If you have highly intricate parametric geometry in Rhino, speed up your simulation by using the ReduceMesh command in Rhino first to reduce the number of exported triangles. Follow these steps to get your geometry simplified and exported. The fewer the triangles the faster it will run. For an accurate simulation, thousands or triangles are not necessary.

Let's Begin

The procedure to reduce your model's triangle count occurs before launching grasshopper. Start simplifying the model's geometry after you have filtered the geometry into the various building components like walls, windows, roofs, floors, etc. 

1. Select the Surfaces to Simplify
Depending on how much of your building is complex, you may only need to simplify geometry that contains non-single surface geometries. Simplifying one layer at a time may significantly expedite the reduction process.  This tutorial will show the process with the layer of the exterior wall. 

2. Run the ExtactAnalysisMesh command
Running this command generates a mesh which is the approximation of your geometry. If your objects are already meshed then move to the next step. Once you run this command the original surface will remain selected in a view, delete the original geometry, or re-layer elsewhere to not have operation occur to undesired objects.  

3. Next run the ReduceMesh command.
The ReduceMesh command will launch a dialog window. Users have the option to reduce the polygon count using either the # of polygons or to reduce by a percentage. We recommend you use the percent option, and enter a value of 80% or greater. To make the model run faster in the analysis you can be as aggressive as you are comfortable with. The more simplified the model the faster it will run. After reducing the polygon count, the new mesh will have a fraction of the polygons once displayed. 

4. Convert mesh(es) back to planes with the MeshToNurb command
Converting the mesh(es) back to planar geometry will make it compatible geometry for the plugin process.  Once you run this command the original mesh will remain selected in a view, delete the geometry so that only planar geometry remains. 

5. Type Explode to convert all objects to single-surface geometry
Objects after the mesh reduction process will remain as poly-surfaces until un-joined with the explode command. Leaving poly-surfaces, meshes, or other non-single surface geometry in view will crash the plugin or will not be detected by the plugin.

6. Repeat the process for the other complex geometry layers.
Go through the other layers to convert and simply your building geometry to simple single-surface objects. 

7. Once all geometry has been simplified
Wire the geometry back in the same way as before. Now you should get super-fast analysis back every single time. There is a way to do this with grasshopper but this one will be the fastest because you can check the results as you go and ensure the fidelity of the model is not being negatively affected.

Why do this?
When geometry is selected for plugins, three steps are occurring simultaneously. First, the plugin is creating a list of all the planes in the selection. Once it has a list is creates two columns for each building category (windows, roofs, etc.): one for the object's surface area, another with the list of each plane's construction vectors and their coordinate positioning in space. The final file size is typically less than 10 MB, even for our largest projects.

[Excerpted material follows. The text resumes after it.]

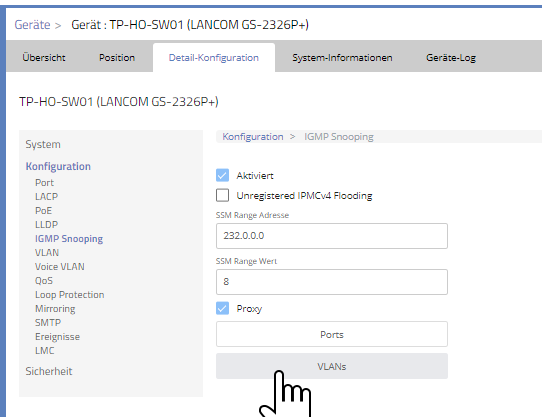The image size is (542, 417).
Task: Select Voice VLAN in the sidebar
Action: coord(60,267)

Files that were parametrically designed, or have a double-curved surface have a high-triangle count. when simplified to single surface planes (steps 1 of the export tutorial). Files with similar modeling practices can generate a file size in excess of 300 MB. That is because each plane is recorded and every surface has dozens to hundreds of construction vectors. Thus the issue that is causing a failed export is project complexity and not Project size. Therefore the steps in this article to get your model on track for export is to reduce the triangle count but still have the design's integrity evident when recreated in cove.tool.